In a pilot study published in JAMA Internal Medicine, Yale researchers significantly reduced doses of opioid painkillers given to hospital patients. By delivering the opioids with a shot under the skin or with a pill instead of an IV, the research team found they could decrease patient exposure to the medications while also maintaining or improving pain relief, they said.
The study, conducted by researchers at Yale School of Medicine and Yale New Haven Hospital, could lead to changes in how providers prescribe opioids to hospitalized patients, noted the researchers, who have recently completed the second and third phases of their trial.
To relieve pain in hospitalized patients, providers typically give prescription opioid drugs in one of three forms: via an IV, orally, or with a shot in the skin. The IV method carries greater risk of side effects because IV opioids rapidly penetrate the central nervous system. It has been shown that even one IV dose can cause changes in the brain that are associated with addiction, the researchers said.
To test a new standard of opioid prescribing that prefers the non-IV methods, the research team developed an intervention involving a few hundred hospital patients, and educating the providers and nurses about the new standard. Over the three-month intervention period, the researchers measured daily IV doses, non-IV doses, and overall opioid doses per patient.

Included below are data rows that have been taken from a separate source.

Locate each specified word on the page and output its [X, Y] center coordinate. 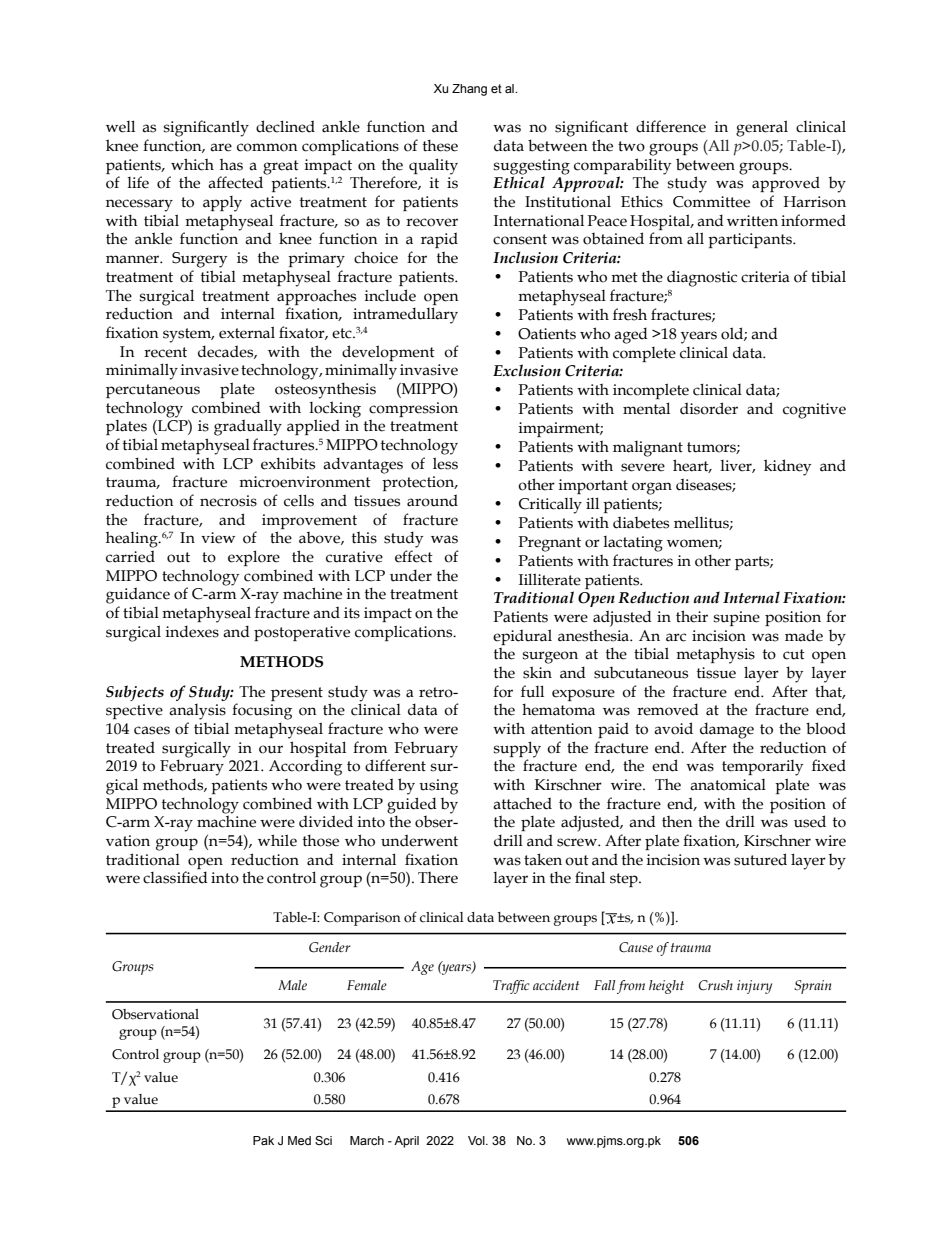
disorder [709, 408]
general [762, 128]
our [271, 749]
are [221, 147]
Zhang [469, 90]
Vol [477, 1140]
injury [754, 987]
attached [522, 803]
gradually [248, 427]
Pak [263, 1140]
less [445, 463]
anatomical [728, 785]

They also analyzed pain scores during the first five days of hospitalization.
After comparing outcomes with a control group, the team found that IV opioid dosing was reduced by 84% for the intervention group. The overall exposure to opioids substantially decreased as well. Unexpectedly, the researchers found that intervention-group patients had pain scores that were similar or improved, they said.

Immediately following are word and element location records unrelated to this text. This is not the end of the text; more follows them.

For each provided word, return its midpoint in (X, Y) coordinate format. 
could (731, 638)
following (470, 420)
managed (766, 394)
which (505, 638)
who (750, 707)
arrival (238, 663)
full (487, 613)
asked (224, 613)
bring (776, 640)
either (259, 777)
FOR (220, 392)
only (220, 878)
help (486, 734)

More research is needed to validate the findings, but the results “have the potential to be practice changing,” said lead author Adam Ackerman, M.D., clinical instructor in internal medicine at Yale School of Medicine (YSM) and medical director of the pilot study inpatient unit at Yale New Haven Hospital.

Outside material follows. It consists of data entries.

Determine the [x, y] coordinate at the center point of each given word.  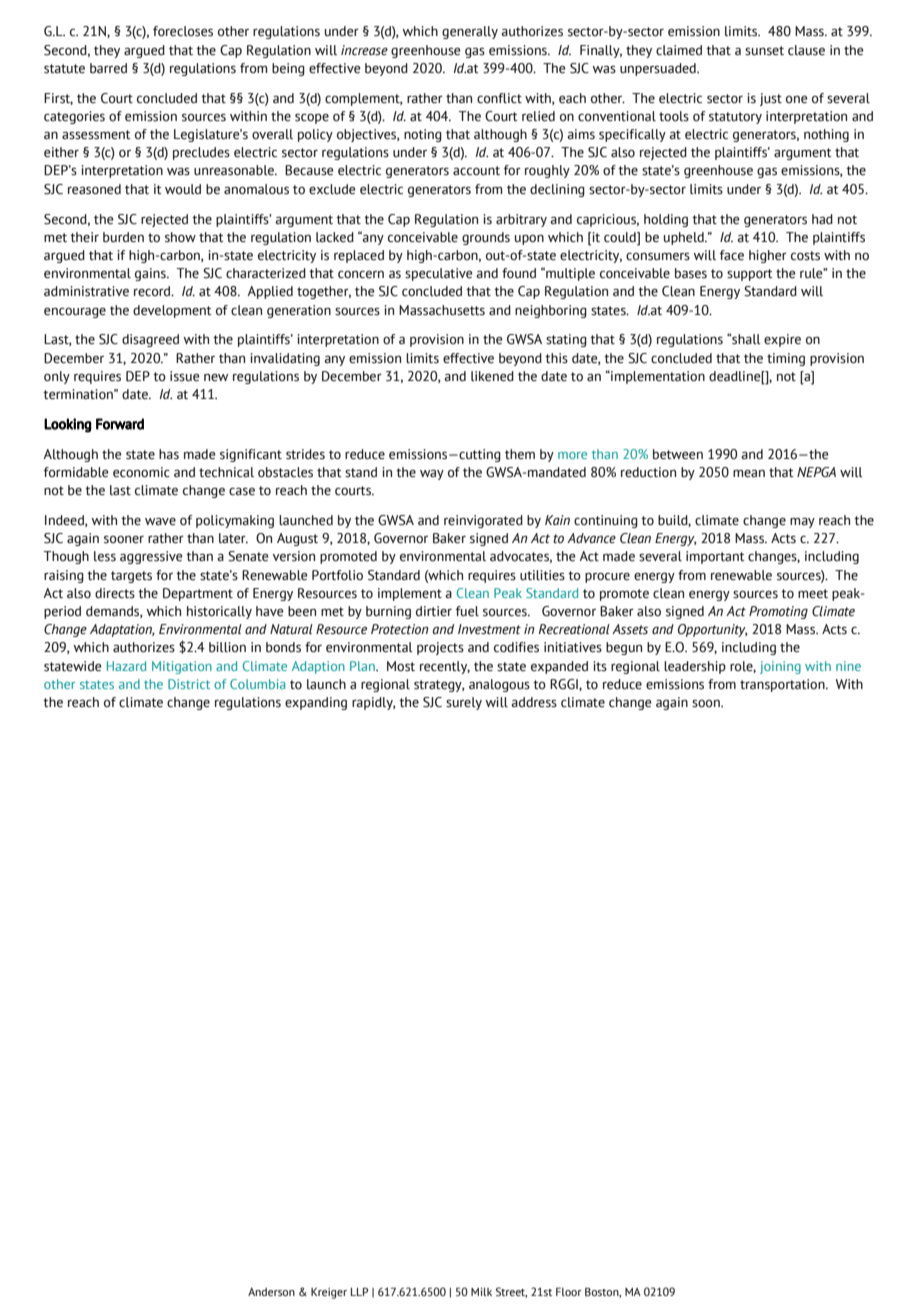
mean [749, 473]
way [432, 475]
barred [108, 68]
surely [464, 703]
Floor [568, 1291]
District [189, 684]
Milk [481, 1292]
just [771, 99]
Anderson [271, 1291]
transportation [783, 685]
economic [141, 472]
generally [470, 32]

“The data shows that the non-IV use of opioids can reduce overall opioid use in adult inpatients with no change in pain control, and potentially an improvement,” said Robert Fogerty, M.D., associate professor of medicine at YSM and co-author on the study. “It’s an example of less is more.”
While IV opioids have a role in medicine for relieving acute pain, said Fogerty, the subcutaneous route can serve as a “bridge” to help hospital patients safely transition to pills.
A shift in how opioid painkillers are delivered in hospitals could help combat the crisis of addiction and overdose deaths, which continues to affect thousands of Americans each year, the researchers said.
“As physicians, we’re obligated to provide help to the community. Part of that service is thinking analytically about how, when, and why we use opioids. The data show there are opportunities to improve the way we control pain and the way we impact the opioid crisis,” Fogerty said.
“This study represents an important piece of the puzzle in terms of how opioids can be used more safely and effectively in clinical practice,” said co-author Patrick G. O’Connor, M.D., the Dan Adams and Amanda Adams Professor of General Medicine and chief of general internal medicine at YSM. “It also represents a critical strategy for reducing the potential risk of opioid-related complications, including overdose and death.”
Other study authors are Deirdre L. Doyle, Sheyla M. Marranca, Carolyn L. Haight, and Christine E. Day.